Monday, June 20, 2011

The Faithful in Parentheses

This past weekend I attended a really good production of Hairspray at the dinner theatre Circa '21 here in Rock Island, and left the show most impressed not with the portrayal of the lead character, Tracy Turnblad, but with the performance of the actor playing the non-major character Penny Pingleton. She stole the show every time she walked on the stage. This, combined with thinking on Ali's last post, produced a reflection surrounding this past weekend's reading: that Sunday School stories often confused "spectacular" with "more important" and overlooked unspectacular stories that are to be found in the very same texts as their more spectacular counterparts. The take home message, intentionally or unintentionally, was that God always works in spectacular ways, and that if we are true followers, our lives ought to be spectacular too.

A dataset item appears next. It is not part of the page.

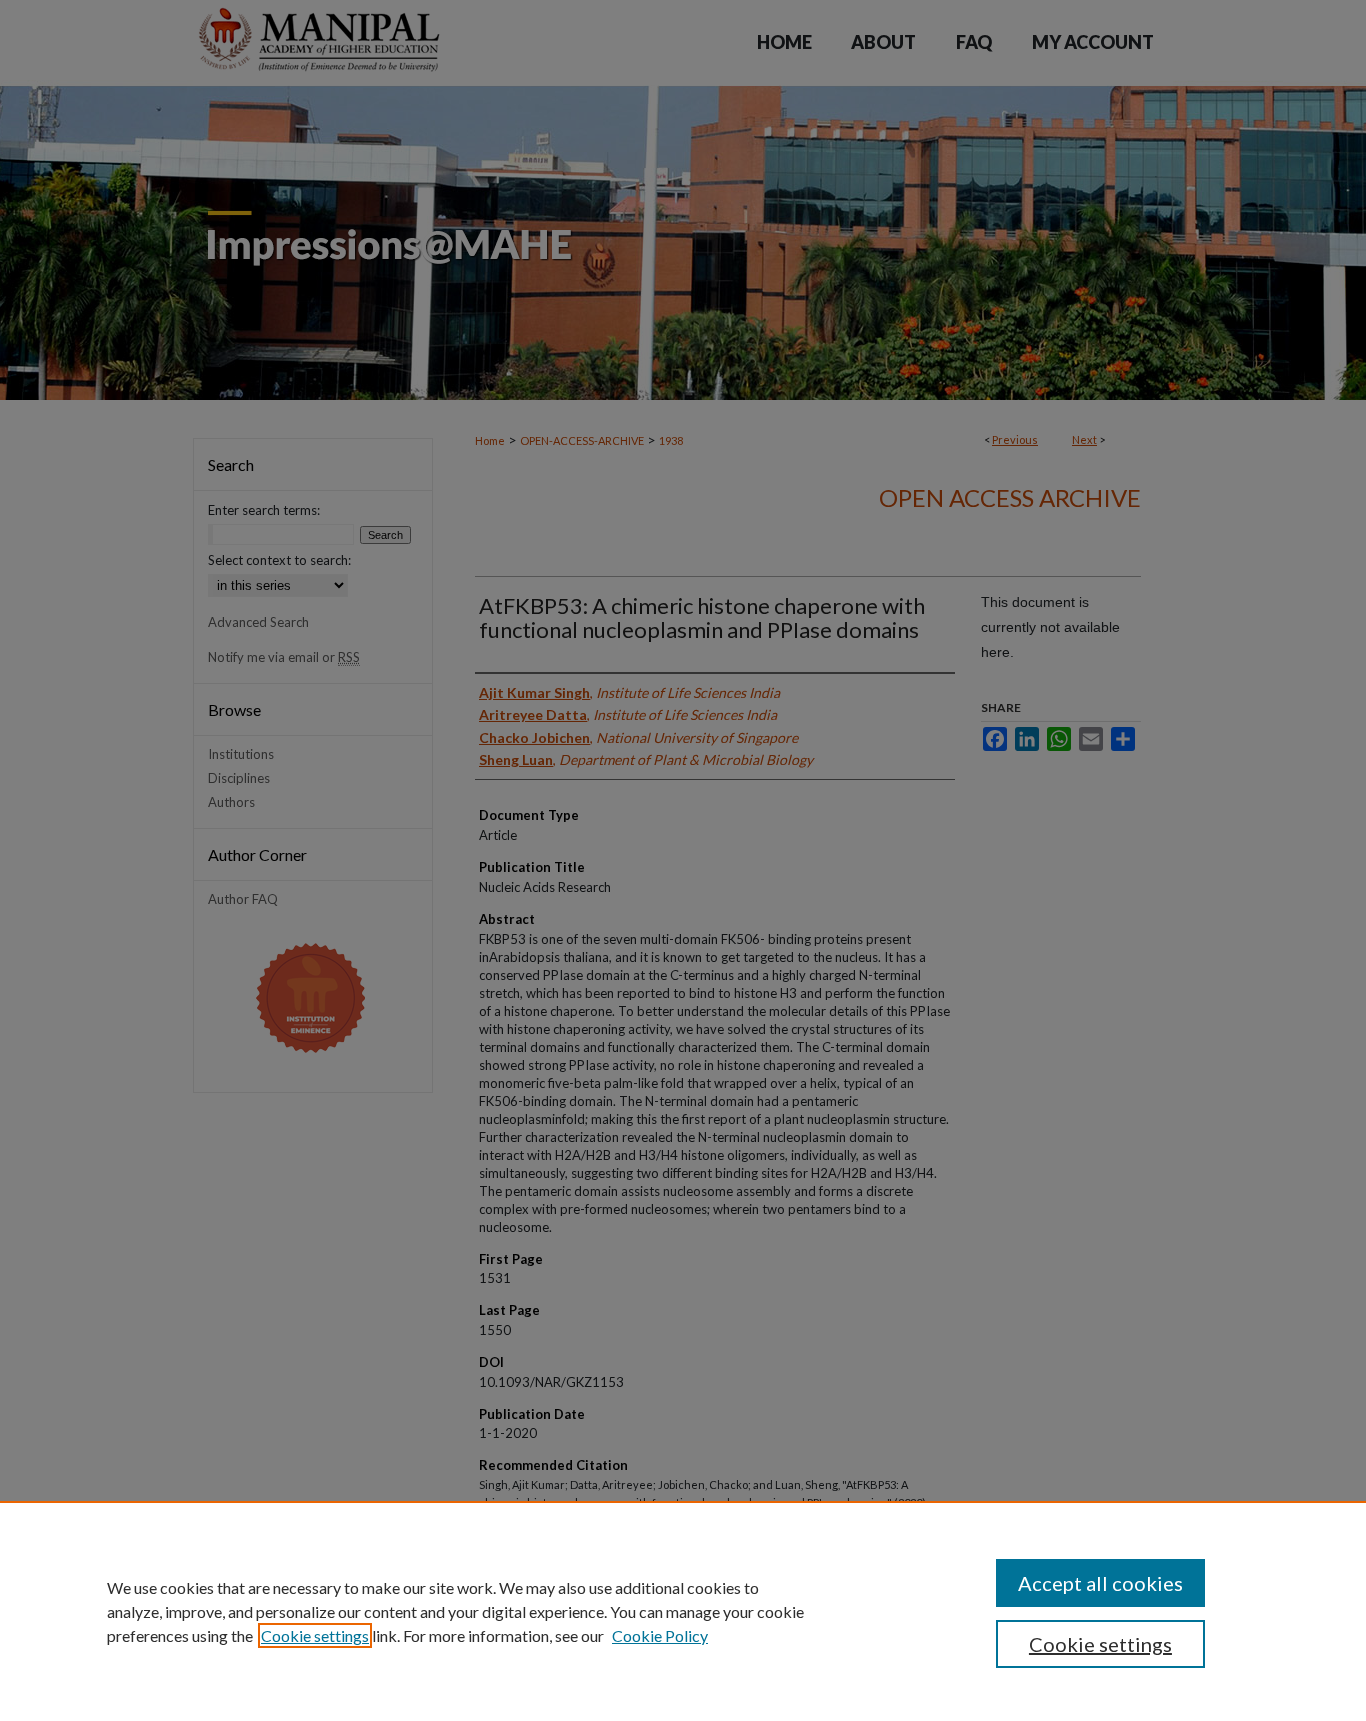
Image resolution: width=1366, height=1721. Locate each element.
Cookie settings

Take for instance the story of Elijah's confrontation with the prophets of Baal on Mt. Carmel. Remember that story from Sunday School? Yet just ahead of that story, in the first 15 verses of 1 Kings 18, we meet Obadiah, whose faithfulness to God did not at all resemble Elijah's and whose story I do not recall hearing in Sunday School. His faithfulness did not involve a spectacular public showdown with evil, but rather quiet civil disobedience, and is given to us in the narrative in a parenthetical comment: "(Now Obadiah feared the LORD greatly. For it was so, when Jezebel cut off the prophets of the LORD, that Obadiah took an hundred prophets, and hid them by fifty in a cave, and fed them with bread and water.)"

Or hearken back to that most difficult book of Judges. Chapter 3 tells the exciting story of Ehud the Benjamite judge who defeated the evil King Eglon of Moab. It reads like a James Bond synopsis. But the very last verse of chapter 3 is dedicated to the judge who succeeded Ehud, just one verse: "And after him was Shamgar the son of Anath, which slew of the Philistines six hundred men with an ox goad: and he also delivered Israel." Our imaginations are left to fill in mostly blanks about Shamgar. Did he work as a cattle herder and pick the Philistines off one unsuspecting victim at a time, unspectacularly, secretly? Seems plausible to me, and in its own way amazing, but easily overlooked. There are many other such contrasts both in scripture and in history it seems to me. I feel this tension in different aspects of my own vocation.

One must acknowledge that in the scriptural narrative, as in all complex narratives, a sense of importance is rightly given to major characters by how much we are told about them. Fair and good. One could say that in the grand arc of scripture, Elijah plays a more prominent role than does Obadiah. But Obadiah was not less faithful or pleasing to God. And in the final analysis neither they nor any others are going to care two bits about whether they were minor or major characters in God's story. This is an important context for Sunday School teachers in their relaying of Biblical stories and selecting curriculum. 1. It's God's story they are telling, the story of God in the world, and 2. Their students may be "major" or "minor" characters in God's story, but that is not half as important as whether they are found faithful.

1 comment:

  1. Amen! I'm completely with you on this. I wonder if the impulse toward focusing on the flashy, dramatic stories has to do with the belief that this is necessary to keep kids' attention. We might be buying into the idea that the stories we tell them in Sunday School need to compete with the fairy tales the super heroes. And certainly, as you point out, the Bible has those dramatic stories in abundance. But then there are the quieter stories that are more important than perhaps they get credit for. And what's more, I think they help us have a more rounded out perspective on the Christian life. I might be an underachiever, but I have never had a show down with false prophets. I like the full picture of how God acts in both cases and gives his people both kinds of work. And both are important. Thanks, friend.